BART’s Revolution
BART’s $90 million overhaul of its fare gates has delivered an unexpected renaissance for the Bay Area’s beleaguered rail system. What began as a revenue project has become a broader transformation in safety, cleanliness, and rider confidence.
Remember the ‘broken window’ theory?
In the early 1990s, New York City put the broken windows theory into practice under Mayor Rudy Giuliani and Police Commissioner William Bratton. The theory, first outlined by James Q. Wilson and George Kelling, argues that visible signs of disorder—such as a broken window, graffiti, or fare evasion—signal that no one cares, encouraging more serious crime to take root. NYC applied this idea aggressively through quality-of-life policing: officers cracked down on minor offenses like turnstile jumping, public drinking, panhandling, and vandalism rather than focusing solely on major felonies.
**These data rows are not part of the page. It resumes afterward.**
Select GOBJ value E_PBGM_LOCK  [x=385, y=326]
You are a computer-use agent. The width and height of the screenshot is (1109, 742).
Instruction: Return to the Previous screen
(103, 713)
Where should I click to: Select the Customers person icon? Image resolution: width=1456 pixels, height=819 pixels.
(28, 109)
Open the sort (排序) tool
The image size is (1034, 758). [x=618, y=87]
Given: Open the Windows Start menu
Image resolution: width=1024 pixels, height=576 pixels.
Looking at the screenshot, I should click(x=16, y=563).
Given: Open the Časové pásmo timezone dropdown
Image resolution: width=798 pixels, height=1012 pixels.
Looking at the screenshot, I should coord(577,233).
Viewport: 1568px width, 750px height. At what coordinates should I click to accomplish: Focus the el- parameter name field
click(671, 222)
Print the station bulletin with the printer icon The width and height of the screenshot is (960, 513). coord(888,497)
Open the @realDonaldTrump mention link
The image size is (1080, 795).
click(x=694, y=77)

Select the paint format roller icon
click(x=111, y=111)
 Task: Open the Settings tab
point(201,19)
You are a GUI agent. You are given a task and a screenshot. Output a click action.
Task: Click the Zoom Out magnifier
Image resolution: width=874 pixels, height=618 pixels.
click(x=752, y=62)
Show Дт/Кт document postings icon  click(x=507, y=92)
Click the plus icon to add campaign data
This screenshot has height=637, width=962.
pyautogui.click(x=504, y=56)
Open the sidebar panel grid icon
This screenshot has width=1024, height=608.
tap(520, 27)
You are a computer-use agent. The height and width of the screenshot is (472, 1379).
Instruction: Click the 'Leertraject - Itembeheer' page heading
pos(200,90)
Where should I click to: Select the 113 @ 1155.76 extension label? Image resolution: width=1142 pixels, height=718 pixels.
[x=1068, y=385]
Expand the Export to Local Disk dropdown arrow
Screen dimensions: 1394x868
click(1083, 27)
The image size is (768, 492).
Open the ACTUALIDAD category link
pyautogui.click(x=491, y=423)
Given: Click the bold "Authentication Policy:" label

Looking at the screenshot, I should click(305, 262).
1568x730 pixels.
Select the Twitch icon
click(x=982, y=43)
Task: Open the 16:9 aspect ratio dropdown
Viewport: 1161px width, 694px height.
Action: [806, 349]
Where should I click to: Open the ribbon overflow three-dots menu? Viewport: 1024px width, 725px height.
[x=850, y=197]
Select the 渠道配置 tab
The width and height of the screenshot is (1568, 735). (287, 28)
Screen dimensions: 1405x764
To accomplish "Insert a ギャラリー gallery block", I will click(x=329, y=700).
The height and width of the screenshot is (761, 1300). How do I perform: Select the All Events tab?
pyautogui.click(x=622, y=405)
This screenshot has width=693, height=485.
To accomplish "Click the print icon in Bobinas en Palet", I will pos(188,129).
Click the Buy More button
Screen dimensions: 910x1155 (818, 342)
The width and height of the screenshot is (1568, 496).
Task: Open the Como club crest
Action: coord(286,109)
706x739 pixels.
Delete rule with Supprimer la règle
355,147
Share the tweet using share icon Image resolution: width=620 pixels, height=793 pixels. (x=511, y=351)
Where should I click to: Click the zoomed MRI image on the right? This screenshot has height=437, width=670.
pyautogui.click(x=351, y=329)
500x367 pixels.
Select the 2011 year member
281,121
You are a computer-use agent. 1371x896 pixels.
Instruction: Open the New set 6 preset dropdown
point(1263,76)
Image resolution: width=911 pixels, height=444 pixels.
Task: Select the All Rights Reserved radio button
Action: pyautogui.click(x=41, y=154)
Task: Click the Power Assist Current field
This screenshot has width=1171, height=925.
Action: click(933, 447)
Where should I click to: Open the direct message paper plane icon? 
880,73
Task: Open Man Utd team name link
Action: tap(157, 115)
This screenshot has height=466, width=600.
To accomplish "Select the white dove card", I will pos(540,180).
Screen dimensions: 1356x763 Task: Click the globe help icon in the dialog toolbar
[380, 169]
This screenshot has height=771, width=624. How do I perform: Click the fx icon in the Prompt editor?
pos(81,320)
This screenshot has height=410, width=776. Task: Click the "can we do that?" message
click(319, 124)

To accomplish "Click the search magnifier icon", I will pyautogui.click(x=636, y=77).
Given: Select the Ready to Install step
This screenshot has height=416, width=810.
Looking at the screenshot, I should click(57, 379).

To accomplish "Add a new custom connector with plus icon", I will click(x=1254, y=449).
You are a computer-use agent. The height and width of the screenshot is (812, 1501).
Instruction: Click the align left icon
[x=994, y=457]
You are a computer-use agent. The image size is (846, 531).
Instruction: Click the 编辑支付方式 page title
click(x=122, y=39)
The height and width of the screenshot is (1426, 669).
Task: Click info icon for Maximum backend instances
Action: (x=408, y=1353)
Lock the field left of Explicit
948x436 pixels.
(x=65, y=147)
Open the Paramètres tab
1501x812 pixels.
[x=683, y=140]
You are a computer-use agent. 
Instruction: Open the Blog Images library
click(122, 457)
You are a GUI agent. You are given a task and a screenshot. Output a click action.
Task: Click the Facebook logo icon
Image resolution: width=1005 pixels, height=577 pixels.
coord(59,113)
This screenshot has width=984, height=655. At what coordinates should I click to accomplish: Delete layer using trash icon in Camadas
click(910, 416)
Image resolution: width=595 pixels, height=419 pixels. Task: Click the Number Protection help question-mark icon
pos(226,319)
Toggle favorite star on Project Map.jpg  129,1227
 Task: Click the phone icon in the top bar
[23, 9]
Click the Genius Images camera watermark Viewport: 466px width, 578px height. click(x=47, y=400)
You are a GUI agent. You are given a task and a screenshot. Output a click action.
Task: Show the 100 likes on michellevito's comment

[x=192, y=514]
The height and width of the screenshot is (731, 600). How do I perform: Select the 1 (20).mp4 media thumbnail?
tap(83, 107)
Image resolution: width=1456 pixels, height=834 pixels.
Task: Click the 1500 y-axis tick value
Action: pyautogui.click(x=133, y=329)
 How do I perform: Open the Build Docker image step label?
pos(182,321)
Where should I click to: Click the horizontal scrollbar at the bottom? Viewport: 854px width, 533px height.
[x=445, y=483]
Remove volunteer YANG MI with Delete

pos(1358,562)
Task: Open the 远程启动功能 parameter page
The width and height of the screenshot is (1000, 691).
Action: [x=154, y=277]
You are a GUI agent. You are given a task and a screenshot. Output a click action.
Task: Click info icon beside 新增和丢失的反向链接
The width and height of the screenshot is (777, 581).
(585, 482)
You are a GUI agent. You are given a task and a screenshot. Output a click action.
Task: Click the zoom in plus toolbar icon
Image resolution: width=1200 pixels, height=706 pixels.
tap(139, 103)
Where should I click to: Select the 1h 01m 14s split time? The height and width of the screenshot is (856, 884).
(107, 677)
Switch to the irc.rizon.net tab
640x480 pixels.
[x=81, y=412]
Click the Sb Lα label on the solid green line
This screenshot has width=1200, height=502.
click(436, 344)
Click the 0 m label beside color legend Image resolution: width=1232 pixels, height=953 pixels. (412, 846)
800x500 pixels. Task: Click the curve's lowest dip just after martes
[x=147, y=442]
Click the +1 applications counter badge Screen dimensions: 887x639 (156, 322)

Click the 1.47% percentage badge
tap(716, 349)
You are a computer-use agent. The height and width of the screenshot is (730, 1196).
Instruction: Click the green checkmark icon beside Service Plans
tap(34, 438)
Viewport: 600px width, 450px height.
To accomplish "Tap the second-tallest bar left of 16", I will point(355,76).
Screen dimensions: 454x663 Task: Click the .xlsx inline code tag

The results were striking.
Subway crime dropped 35.9 percent between 1990 and 1993, while citywide crime fell about 46 percent from 1990 to 1996—far outpacing the national decline of just 6.7 percent. Misdemeanor arrests rose sharply, order was visibly restored, and the perception of safety improved, drawing people back to streets and transit. Though critics debate how much credit belongs to policing versus other factors like the economy or demographics, New York’s experience remains a powerful real-world demonstration that addressing small disorders can produce large, sustained reductions in overall crime.
BART spent $90 million on new fare gates. They're recovering about $10 million a year in fares.
— Aakash Gupta (@aakashgupta) April 26, 2026
That's a 9-year payback on paper. The actual return hit in six months.
Embarcadero station went from 112 hours of corrective maintenance in the six months before installation to 2… pic.twitter.com/h8ZYM3GHzo
From Suggestion to Barrier
So in San Franscico, the old waist-high orange fins, relics of 1970s design, were more suggestion than barrier. Riders hopped them in seconds, turning stations into de facto public lounges where fare evasion, graffiti, and disorder became routine. The new gates stand 72 inches tall, built from thick polycarbonate panels and equipped with 3D sensors that detect tailgating. Pay or stay out. The physical threshold changes everything.

Dramatic Results
Maintenance hours for vandalism and heavy cleaning have collapsed. At Embarcadero station, corrective maintenance dropped from 112 hours in six months before installation to just two afterward. System-wide, 961 hours of cleanup vanished. Crime fell 41 percent year over year. Riders reporting fare evasion on their trips dropped from 22 percent to 10 percent, and police citations halved.

Filtering Effect
The gates do more than collect fares. They filter out non-payers who previously turned platforms into unregulated spaces for smoking, sleeping in elevators, and harassing others. Earlier police surges never matched these results. Once the barrier is in place, the problems that drove away families, office workers, and tourists largely disappear. Ridership at upgraded stations has already outpaced ungated ones.
Real Return on Investment
The $10 million in annual recovered fares is only the start. By restoring basic order, the gates rebuild the public trust essential for transit’s future. In an era of eroded confidence, six feet of polycarbonate has proven more powerful than additional officers or policy tweaks alone. BART’s stations feel like transit again.